Stanlib’s chief economist, Kevin Lings, said this was largely in line with market expectations.
“The lower petrol price, coupled with a decline in the food prices, were the main factors pulling inflation lower. The petrol price has since fallen dramatically, which should push inflation well below 4% year on year in the coming months,” he said in a note.
Inflation, excluding food and petrol, is still within the inflation target and relatively steady at 5.8% compared with the same period last year.
Lings said the decline in the petrol price and the weakness in the domestic economy, which was being aggravated by load shedding, should allow the Reserve Bank to keep interest rates unchanged for an extended period. He said he expected the consumer inflation forecast to fall sharply during the coming months to a low of about 3.5% year on year in the first half of 2015.
‘Better position’
The Steel and Engineering Industries Federation of Southern Africa said the latest consumer price inflation figures “place the Reserve Bank in a much better position to implement a more gradual policy stance”.
Kganyago said the effect would have been greater had the exchange rate been stable. “If the decline in the oil price was accompanied by a stable exchange rate of the rand, you would have seen a more significant decline. But what you have had is the exchange rate being a shock absorber and absorbing part of the decline in the oil prices.”

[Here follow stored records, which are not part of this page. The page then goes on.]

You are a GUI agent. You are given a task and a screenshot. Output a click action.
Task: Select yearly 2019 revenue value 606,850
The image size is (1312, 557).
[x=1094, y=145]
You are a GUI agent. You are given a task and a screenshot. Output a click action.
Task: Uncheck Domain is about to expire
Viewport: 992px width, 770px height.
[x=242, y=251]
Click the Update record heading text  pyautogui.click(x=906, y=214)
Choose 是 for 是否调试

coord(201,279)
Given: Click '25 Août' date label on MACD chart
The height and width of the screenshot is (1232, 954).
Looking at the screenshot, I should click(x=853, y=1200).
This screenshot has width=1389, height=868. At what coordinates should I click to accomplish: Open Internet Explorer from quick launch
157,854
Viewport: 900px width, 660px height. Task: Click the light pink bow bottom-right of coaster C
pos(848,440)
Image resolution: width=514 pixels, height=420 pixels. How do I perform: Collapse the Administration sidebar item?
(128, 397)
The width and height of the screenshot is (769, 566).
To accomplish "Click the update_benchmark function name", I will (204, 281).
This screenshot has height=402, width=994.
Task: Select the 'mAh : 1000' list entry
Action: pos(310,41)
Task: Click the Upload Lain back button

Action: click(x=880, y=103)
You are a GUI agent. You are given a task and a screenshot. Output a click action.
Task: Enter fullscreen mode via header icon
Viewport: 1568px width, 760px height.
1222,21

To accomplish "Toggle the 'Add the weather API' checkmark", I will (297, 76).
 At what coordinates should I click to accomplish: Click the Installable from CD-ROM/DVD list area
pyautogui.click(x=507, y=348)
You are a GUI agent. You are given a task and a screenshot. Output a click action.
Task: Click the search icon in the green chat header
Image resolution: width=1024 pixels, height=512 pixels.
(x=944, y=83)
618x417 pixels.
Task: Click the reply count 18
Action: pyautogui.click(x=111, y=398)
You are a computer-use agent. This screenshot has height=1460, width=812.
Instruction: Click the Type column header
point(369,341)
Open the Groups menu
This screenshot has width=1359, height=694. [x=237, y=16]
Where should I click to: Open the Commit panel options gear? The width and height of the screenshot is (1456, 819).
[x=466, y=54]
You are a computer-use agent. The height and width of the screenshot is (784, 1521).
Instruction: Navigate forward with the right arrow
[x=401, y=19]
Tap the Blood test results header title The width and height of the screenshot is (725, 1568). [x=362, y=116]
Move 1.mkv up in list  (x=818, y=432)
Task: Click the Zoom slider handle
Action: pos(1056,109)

Asked whether markets were getting ahead of themselves over oil, he said: “Well, I can’t say now. But they have done so in the past. So I wouldn’t be surprised … But at the same time, you must be cognisant of the fact that inflation fundamentals are such that inflation is on a downward trend.”
The governor was unclear about whether he thought oil at $50 a barrel was sustainable. “We had, last year, expected that the oil price would be coming down.
What we didn’t expect is that it would come down this rapidly with this amount of speed. If there’s any forecaster out there who would say that they had called this oil price right, they really deserve a Nobel prize.”